Problem requirements. Lines from the one with "[Наш сервер Discord] (960, 1168)" up to and including the one with "Многофункциональный комплекс (55, 108)" are to be copied exactly from the records below, without their pictures.

Records contained in a dataset
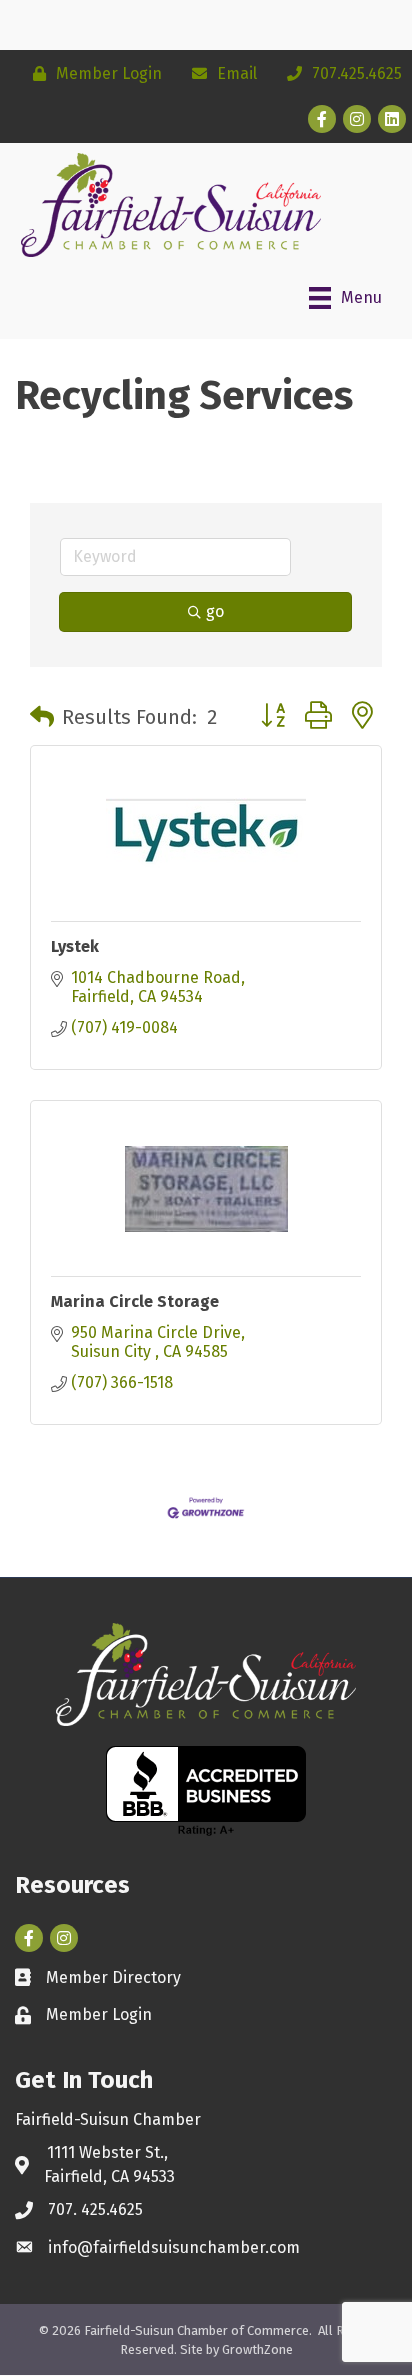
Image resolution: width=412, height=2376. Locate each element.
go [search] (215, 611)
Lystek (75, 946)
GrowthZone (257, 2349)
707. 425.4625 (95, 2209)
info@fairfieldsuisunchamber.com (174, 2247)
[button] (42, 717)
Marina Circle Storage (135, 1301)
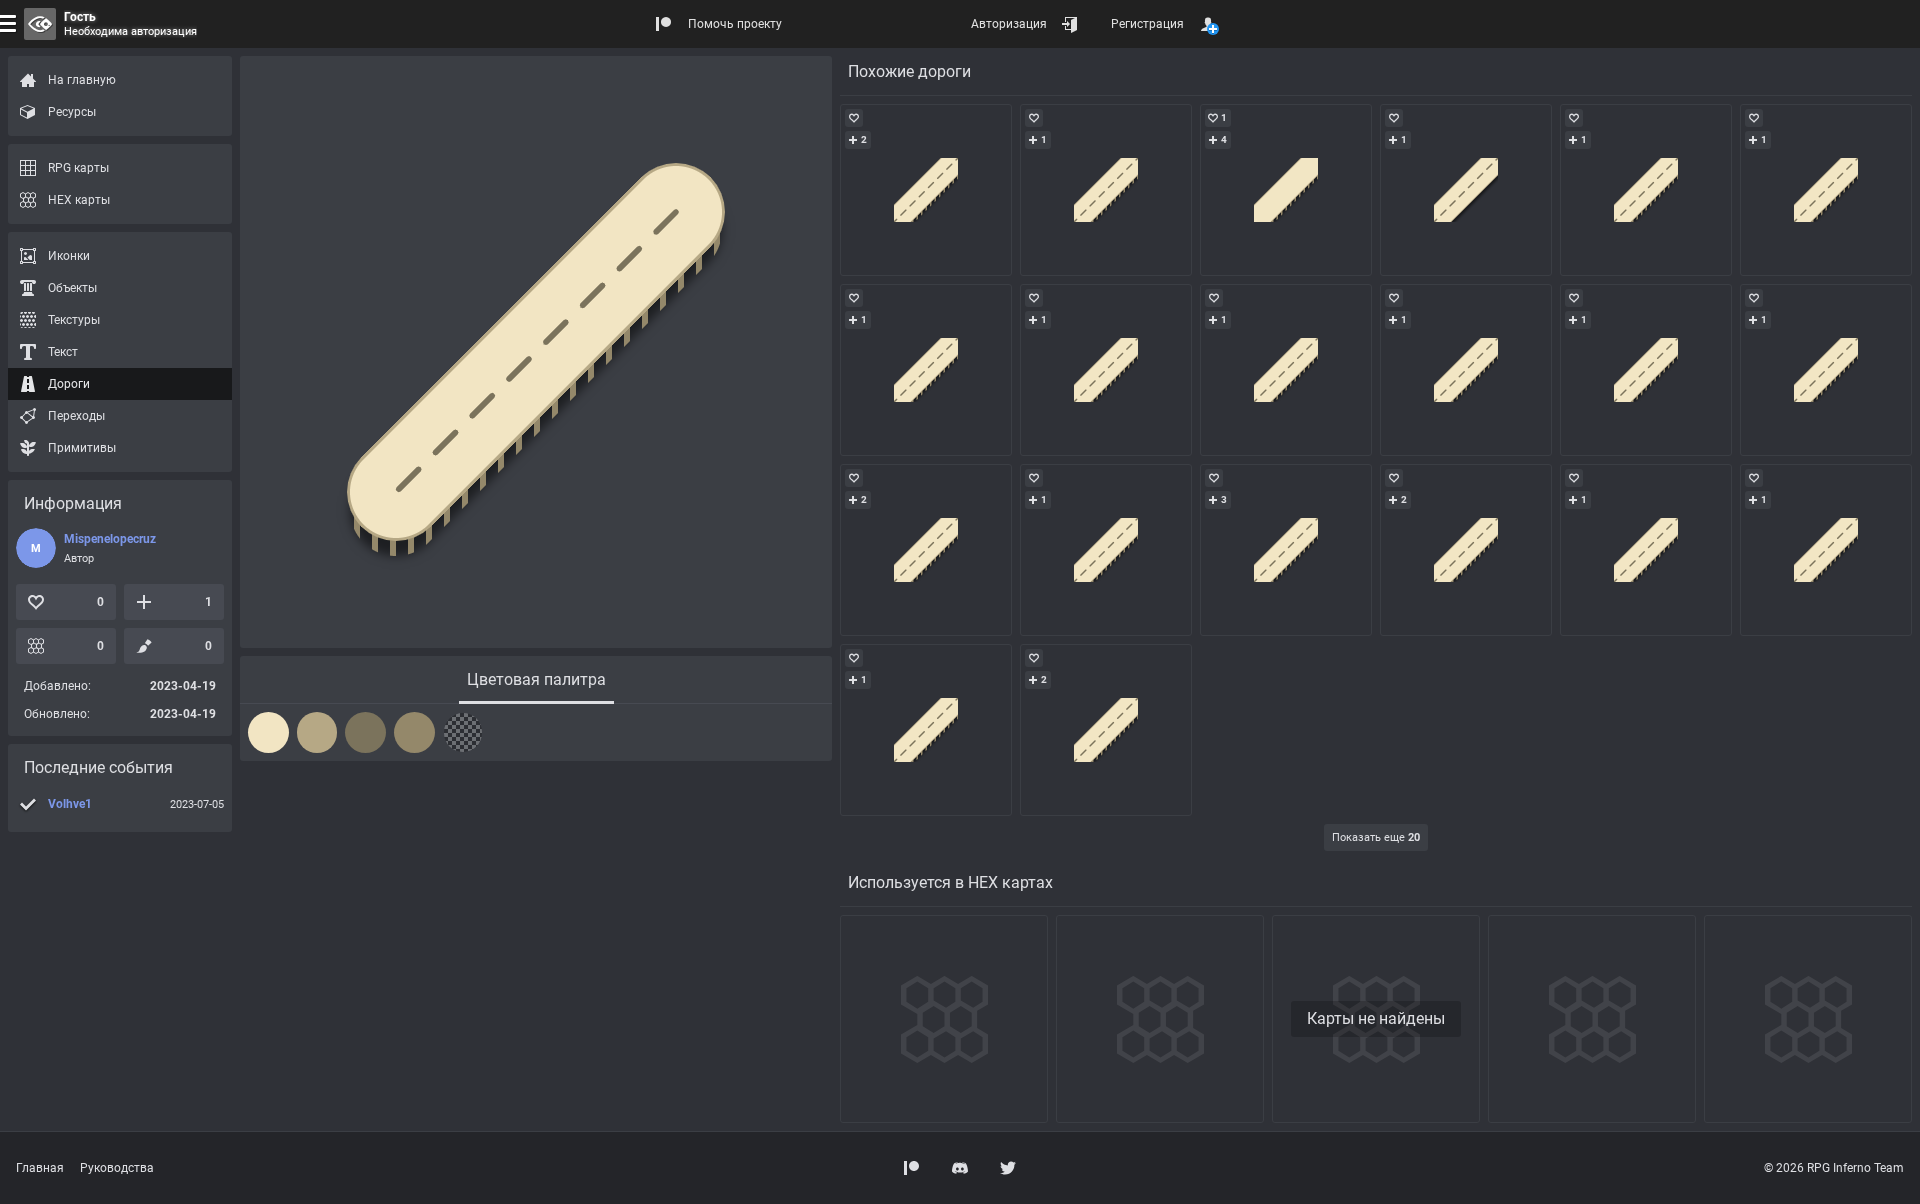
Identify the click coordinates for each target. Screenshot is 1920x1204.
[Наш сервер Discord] (960, 1168)
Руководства (117, 1168)
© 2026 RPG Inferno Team (1834, 1168)
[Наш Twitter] (1008, 1168)
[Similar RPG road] (926, 190)
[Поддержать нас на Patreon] (912, 1168)
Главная (40, 1168)
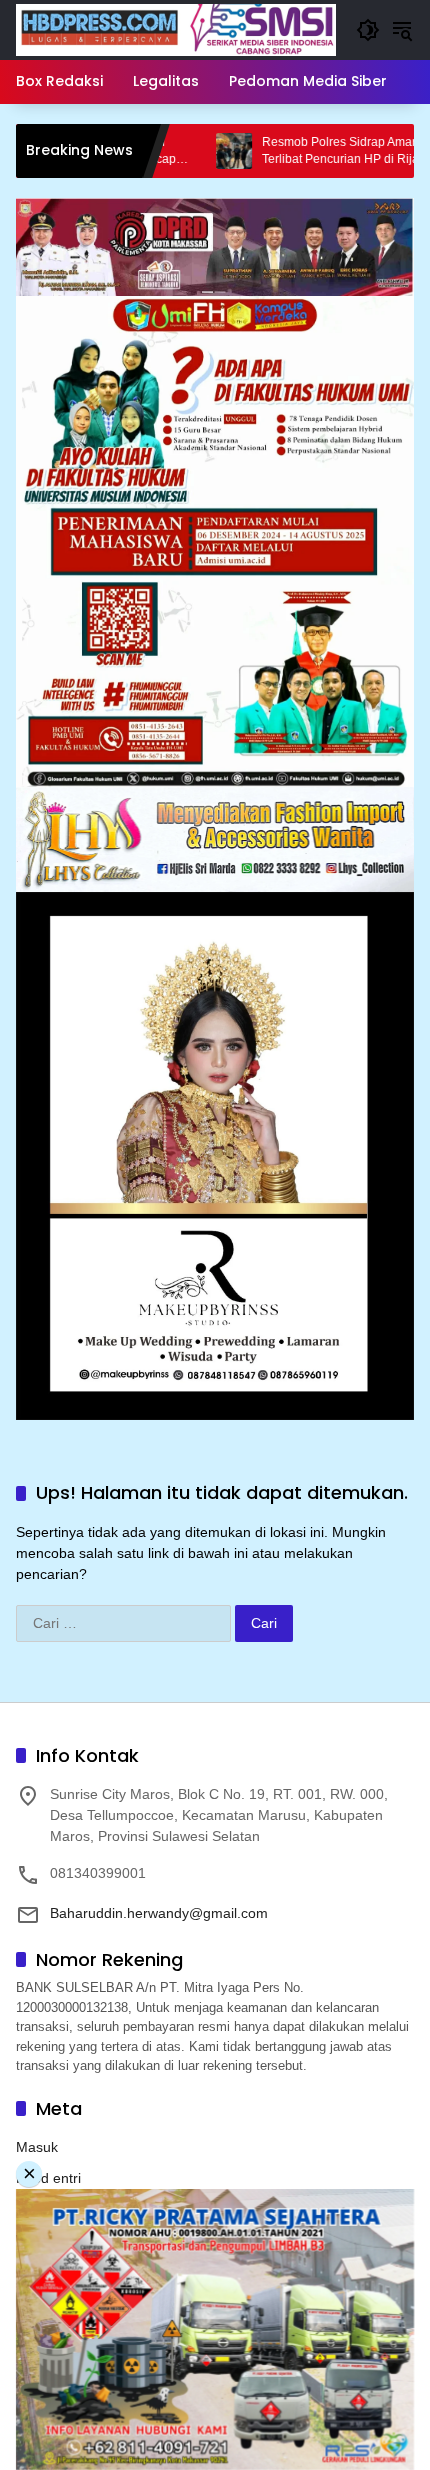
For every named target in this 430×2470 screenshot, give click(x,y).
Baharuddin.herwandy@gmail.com (159, 1913)
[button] (368, 30)
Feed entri (48, 2178)
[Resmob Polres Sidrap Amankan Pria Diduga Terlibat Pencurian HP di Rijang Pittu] (178, 151)
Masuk (37, 2147)
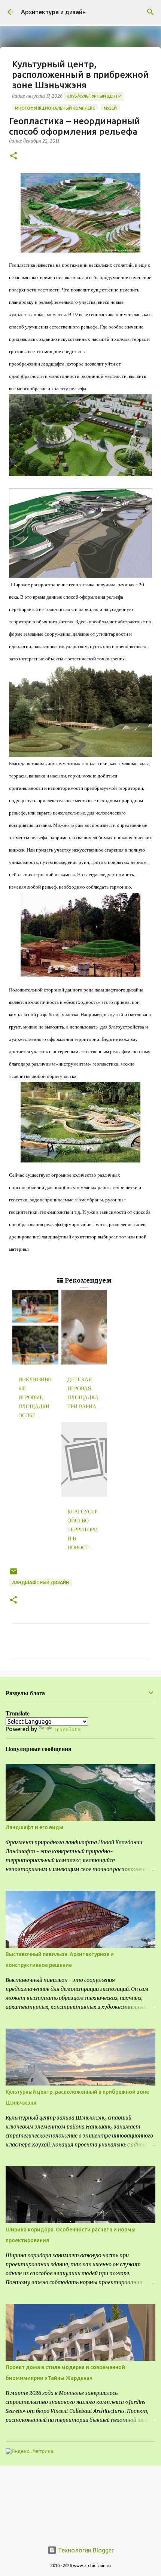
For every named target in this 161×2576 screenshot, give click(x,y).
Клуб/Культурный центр (94, 96)
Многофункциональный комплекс (55, 108)
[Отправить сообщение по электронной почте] (13, 1574)
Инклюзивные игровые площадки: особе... (35, 1397)
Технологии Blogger (85, 2550)
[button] (13, 156)
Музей (110, 108)
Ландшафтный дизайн (40, 1582)
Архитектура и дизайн (53, 12)
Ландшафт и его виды (34, 1827)
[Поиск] (150, 12)
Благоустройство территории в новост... (82, 1529)
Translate (67, 1730)
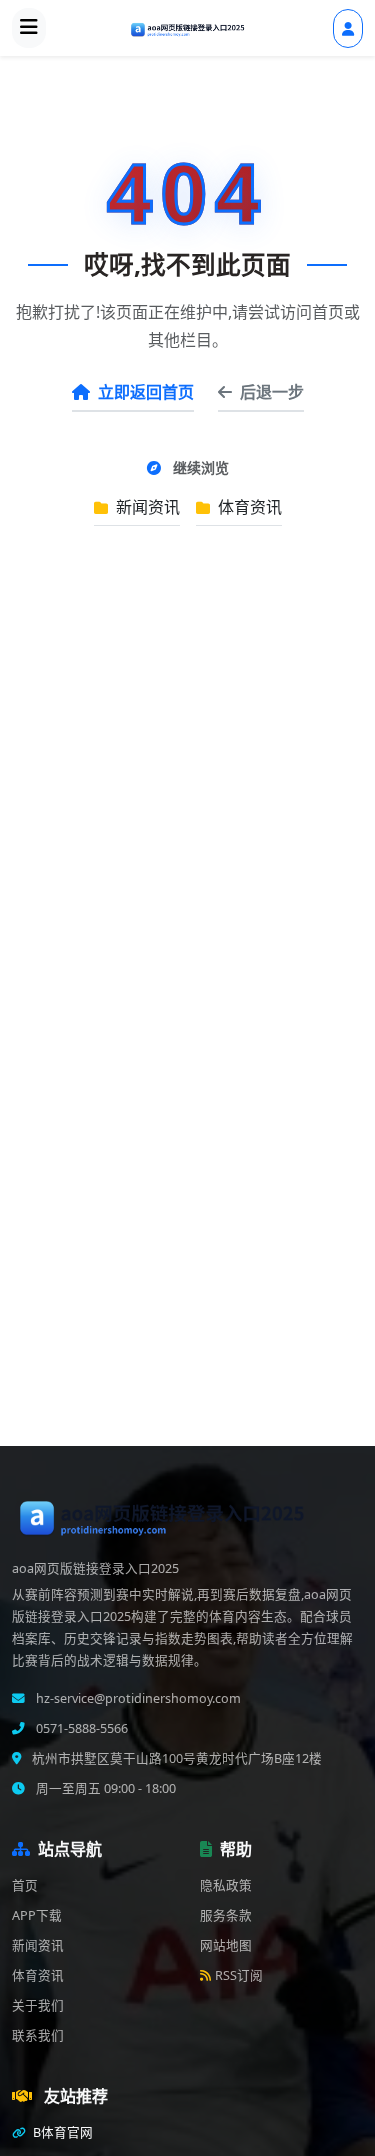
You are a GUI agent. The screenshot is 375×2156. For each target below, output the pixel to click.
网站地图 (226, 1945)
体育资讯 (248, 507)
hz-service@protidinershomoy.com (137, 1698)
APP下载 (37, 1915)
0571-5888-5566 (80, 1728)
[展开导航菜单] (29, 28)
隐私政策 (226, 1885)
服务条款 (226, 1915)
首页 (25, 1885)
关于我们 (38, 2005)
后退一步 (272, 392)
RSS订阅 (239, 1975)
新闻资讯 (146, 507)
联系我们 (38, 2035)
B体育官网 (61, 2132)
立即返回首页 (146, 392)
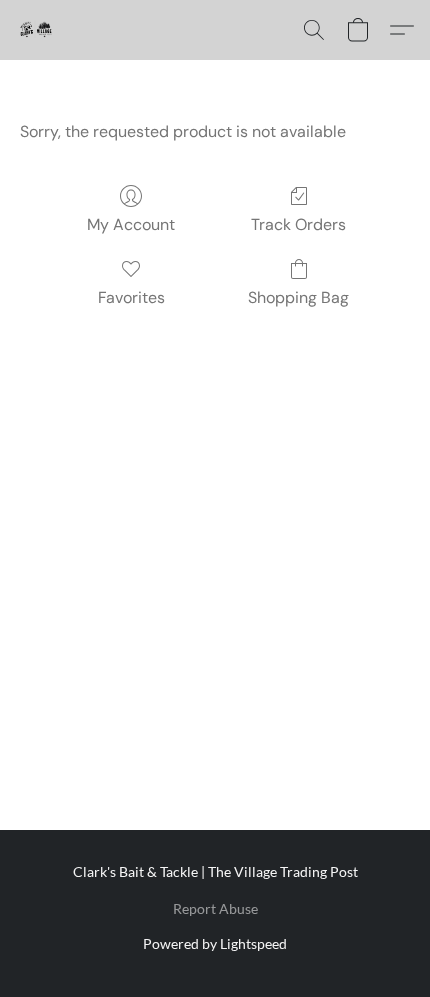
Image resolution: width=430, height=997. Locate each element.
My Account (131, 224)
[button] (36, 30)
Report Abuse (215, 908)
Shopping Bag (298, 297)
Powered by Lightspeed (215, 943)
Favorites (131, 297)
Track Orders (298, 224)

Solution for this problem.
[Наш сервер Discord] (960, 1168)
Руководства (117, 1168)
© 2026 RPG Inferno Team (1834, 1168)
[Наш Twitter] (1008, 1168)
[Similar RPG road] (926, 190)
[Поддержать нас на Patreon] (912, 1168)
Главная (40, 1168)
For every named target in this 430×2470 screenshot, give click(x,y).
Baharuddin.herwandy@gmail.com (159, 1913)
[button] (368, 30)
Feed entri (48, 2178)
[Resmob Polres Sidrap Amankan Pria Diduga Terlibat Pencurian HP di Rijang Pittu] (178, 151)
Masuk (37, 2147)
For every named target in this 161×2576 screenshot, give click(x,y).
Клуб/Культурный центр (94, 96)
Многофункциональный комплекс (55, 108)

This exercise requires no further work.